__Objectifs__
1) Pour chacune des affirmations suivantes, dites si elle concorde avec le texte sur la politique étrangère turque en répondant par oui ou par non, puis citez textuellement les mots du texte qui permettent de trancher : (a) la présidence de Turgut Özal s'étend de 1989 à 1993 ; (b) les républiques d'Asie centrale ont bien accueilli l'attitude d'Ankara à leur égard ; (c) dans les années 1960, Ankara a cherché à diversifier ses partenaires.
2) Reprenez le texte sur la politique étrangère turque et poursuivez-le à partir de sa dernière phrase.

__Texte à lire__
════════════════
Ce n’est pas la première fois que l’on est témoin de l’inconsistance de la politique étrangère turque, plus conjoncturelle que structurelle. La première rupture avait eu lieu au lendemain de la seconde guerre mondiale. Après une politique quasi-isolationniste, la Turquie avait dû choisir son camp. Elle était devenue partie du monde occidental, plus ou moins soumise à la puissance américaine. Un virage — certes timide — s’est opéré dans les années 1960, quand l’unilatéralisme (américain) a commencé à être jugé dangereux et inopérant, Ankara tentant de diversifier ses partenaires, de l’Union des républiques socialistes soviétiques (URSS) à la Communauté économique européenne (CEE). Mais le cap restait identique : l’Occident, autant en tant qu’objectif stratégique que projet civilisationnel.
Les choses changent à partir des années 1990. Des approches néo-ottomanistes et néo-panturquistes1 réhabilitent le passé ottoman à l’intérieur du pays et dans les relations extérieures. La période de la présidence de Turgut Özal (1989-1993) est celle où les Balkans reviennent dans la ligne de mire d’Ankara. Mais c’est surtout les républiques « turcophones » de l’Asie centrale, fraîchement libérées de l’ex-Union soviétique, qui ont remis au goût du jour la volonté de se poser en leader du monde turcophone. Cependant c’est un échec cinglant. Non seulement la Russie et l’Iran ne laissent pas le terrain libre à la Turquie dans leur hinterland mais de surcroît, ces Républiques centrasiatiques apprécient peu le comportement paternaliste d’Ankara.
════════════════
__Matériel fourni__

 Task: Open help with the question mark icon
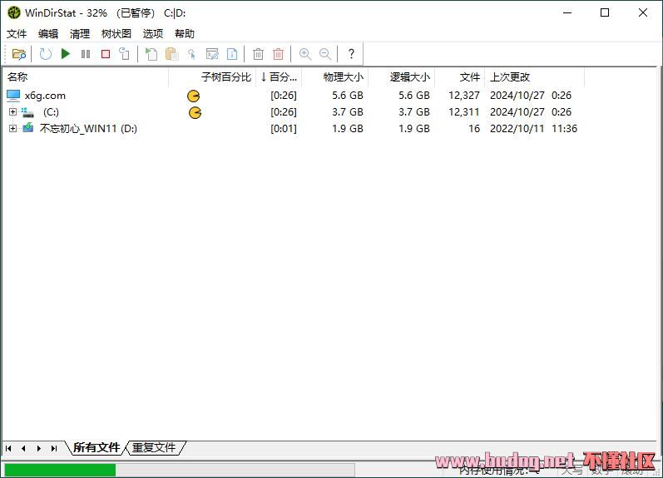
════════════════
__Réponses attendues__
1)
(a) Oui : « La période de la présidence de Turgut Özal (1989-1993) ».
(b) Non : « ces Républiques centrasiatiques apprécient peu le comportement paternaliste d’Ankara ».
(c) Oui : « Ankara tentant de diversifier ses partenaires ».

2)
À partir de la deuxième moitié des années 1990, avec la montée de l’islam politique en Turquie, le cap a changé à nouveau. Millî Görüş, le mouvement fondé par Necmettin Erbakan dans les années 1970 commence à dominer petit à petit la scène politique, en promouvant l’islam sunnite et surtout en diabolisant cet Occident mécréant. Le pouvoir actuel, issu de la scission de ce mouvement en 2001 a opéré deux accélérations spectaculaires au début des années 2000 : l’une à propos des réformes européennes jusqu’en 2007 ; l’autre dans le réchauffement des relations avec les voisins qui s’est avéré plus idéologique (islam politique) que stratégique. Plus le pouvoir de Recep Tayyip Erdogan se personnalisait, plus les relations étrangères devenaient irrationnelles, avec l’objectif évident de prendre le leadership du monde musulman.
Qu’en est-il de l’Afrique et quelle est la signification de la visite récente du président turc, accompagné par une délégation pléthorique de journalistes et d’hommes d’affaires ? Le sens est à chercher dans la conjugaison de trois différentes faillites politiques de ces dernières années.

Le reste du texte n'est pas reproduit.